Diagnosing Autism Spectrum Disorder in Children and Adolescents
Autism Spectrum Disorder (ASD) is a developmental disorder that results in repetitive behaviors, social interaction and communication challenges, as well as challenges with sensory processing. The word “spectrum” is aptly used to reflect that symptoms can vary greatly, from mild to severe, across different individuals.
In a study by the Centers for Disease Control and Prevention (CDC), 1 in 59 U.S. children were identified as having ASD. The earlier the disorder is diagnosed, the sooner a child can be helped through treatment interventions.
The symptoms of Autism Spectrum Disorder include:
- Trouble with basic human communication. This can include a lack of responsiveness during social interactions, abnormal use of gestures, eye contact or facial expressions and a difficulty understanding relationships.
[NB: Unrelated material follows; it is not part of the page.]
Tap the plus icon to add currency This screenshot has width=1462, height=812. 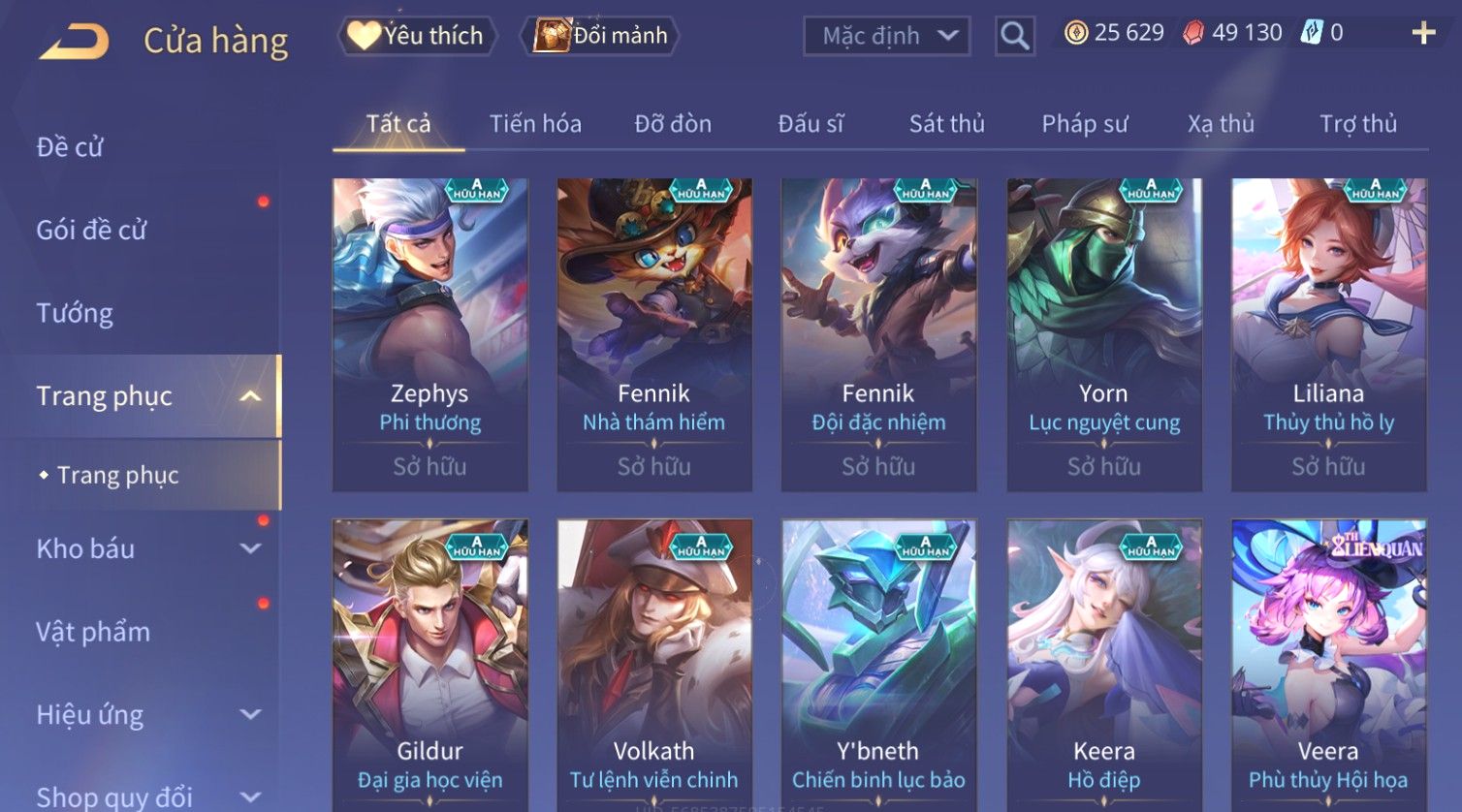click(x=1423, y=33)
- Repetitive behaviors and interests that can include specific movements or spoken phrases, a need for routine, intense interest in specific objects or topics, and either low or high levels of sensitivity to sensory environment (sights, sounds, smells).
- Symptoms present early in childhood and cause “clinically significant impairment in social, occupational, or other important areas of current functioning.”
As stated earlier, it’s important that ASD be diagnosed as early as possible to reduce the symptoms of autism and improve the child’s quality of life. There is no medical test for autism. Instead, diagnosis is based on observing the child. Trained professionals are usually able to diagnose autism by speaking with the child and asking questions of parents and other caregivers.
The American Academy of Pediatrics recommends that children be screened for developmental disorders before the age of three. Under federal law, any child that is suspected of having a developmental disorder is able to get a free evaluation.
Here are some possible red flags for autism spectrum disorder that the Centers for Disease Control has identified:
- Not reacting to his or her name by the age of 12 months.
- Not acknowledging objects to show interest by 14 months.
- Not playing “pretend” games by 18 months.
- Isolating themselves and not making direct eye contact.
- Getting upset by minor changes to routine.
- Repetitive motions such as spinning in circles, rocking their body or flapping their hands.
If your infant or toddler has shown any of these symptoms and you have concerns about their development, it’s important that you bring them to your family physician for evaluation. While there is no cure for Autism Spectrum Disorder, there are different styles of behavioral therapy that can lesson symptoms and improve the child and their family’s quality of life.